This article in the Guardian reminds us that World Trade Center architect Minoru Yamasaki also designed the Pruitt-Igoe towers, a public housing project that was so unpopular it was imploded on national TV in 1972. For architect and theorist Charles Jencks, the Pruitt-Igoe tear-down was a turning point in architectural history, signaling the end of deterministic, Cartesian Modernism and the beginning of postmodern eclecticism. The article describes the WTC towers as "respected rather that loved," but even that seems generous. The towers were hideously banal; the only thing they had going for them was intimidating scale.

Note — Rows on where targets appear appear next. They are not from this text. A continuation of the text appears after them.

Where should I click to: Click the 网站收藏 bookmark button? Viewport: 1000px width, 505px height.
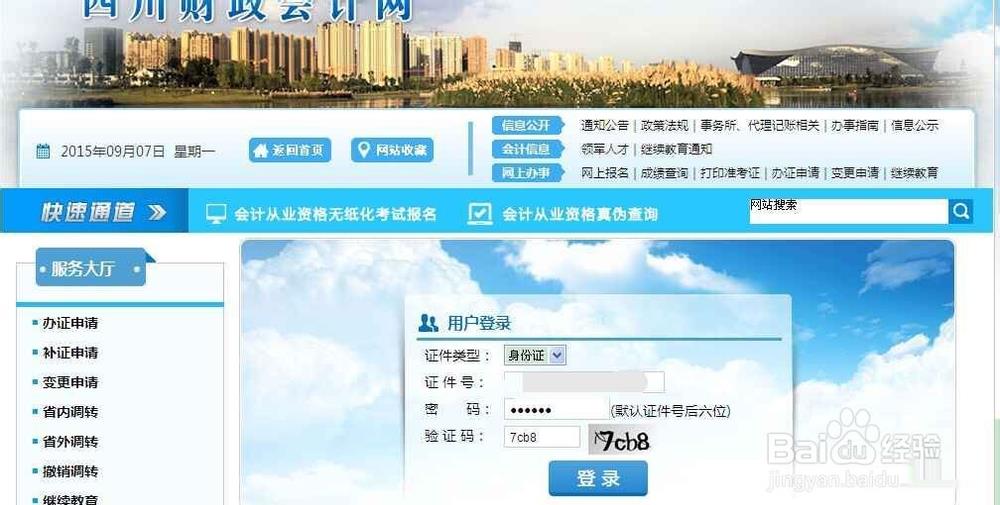[392, 150]
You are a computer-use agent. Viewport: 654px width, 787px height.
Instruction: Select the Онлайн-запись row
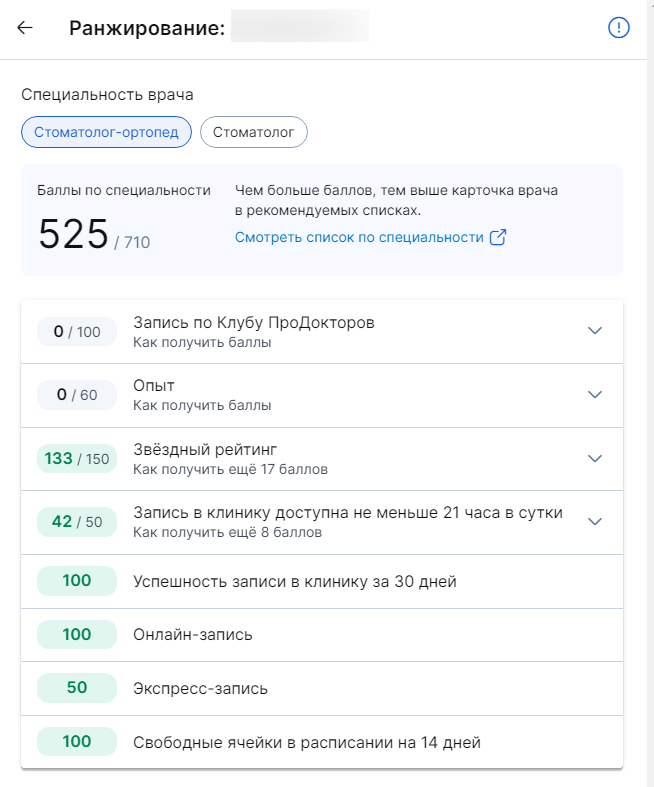tap(193, 635)
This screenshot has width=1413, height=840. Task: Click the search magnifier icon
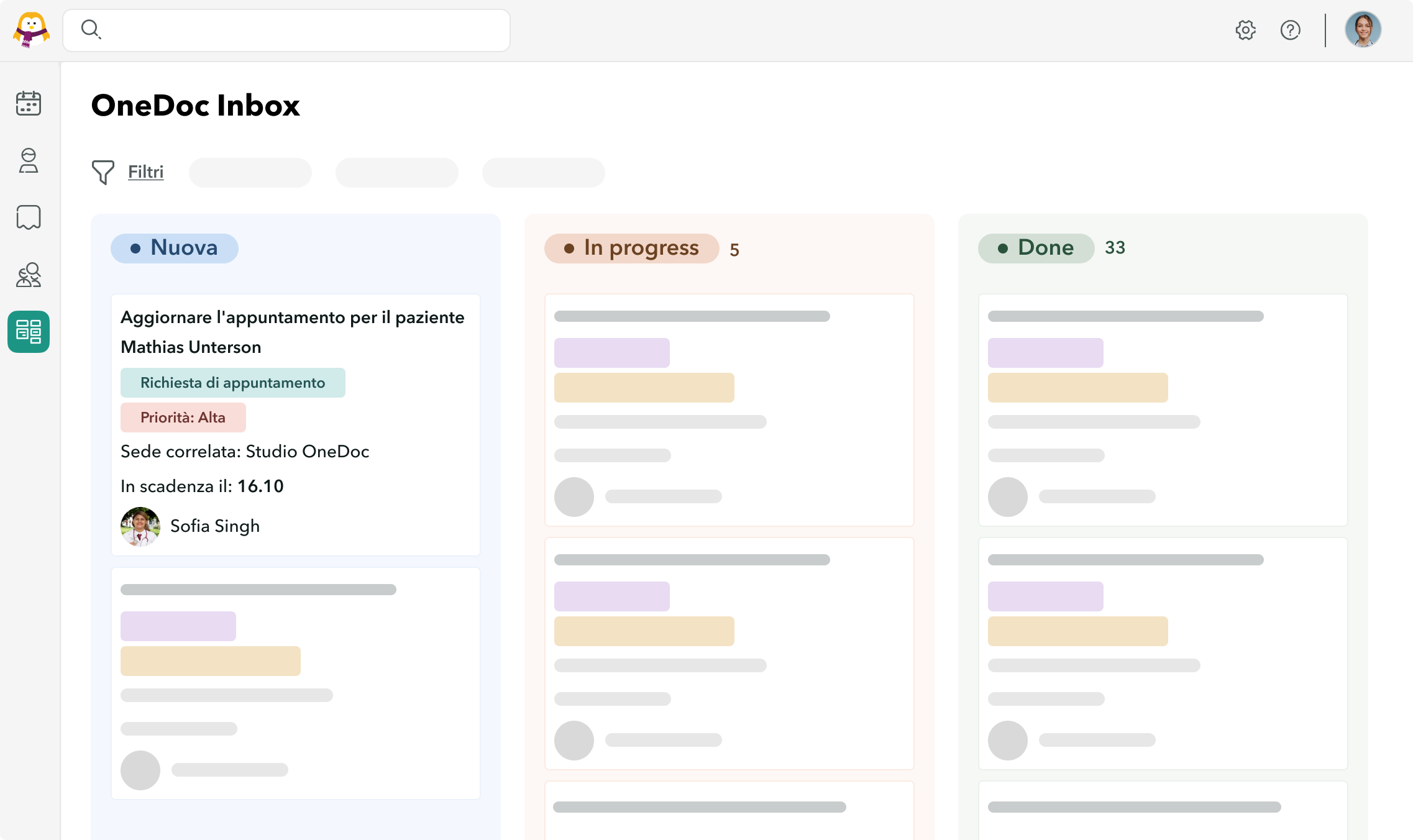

On the sheer, perverse un-naturalness of skyscrapers, J. G. Ballard's mid '70s novel High Rise comes to mind. Ballard envisions attacks not from without but within, as war breaks out among the upper and lower strata of an enormous, sealed-in, glass-and-concrete residential building. Instead of office-workers racing to the lower floors, the book describes a violent quest by lower-floor residents to reach, and conquer, the top of the building, where the elite-of-the-elite dwell. The book is a dark, Lord of the Flies-type parable, rather than a tale of camaraderie and heroism such as we've seen in the aftermath of the WTC disaster, but the point is it's hard to think about huge, hermetic, man-made structures without thinking about related cataclysmic scenarios. Big buildings are a real estate necessity in super-dense NY, but no one should be romanticizing (or vowing to rebuild) Yamasaki's twin follies.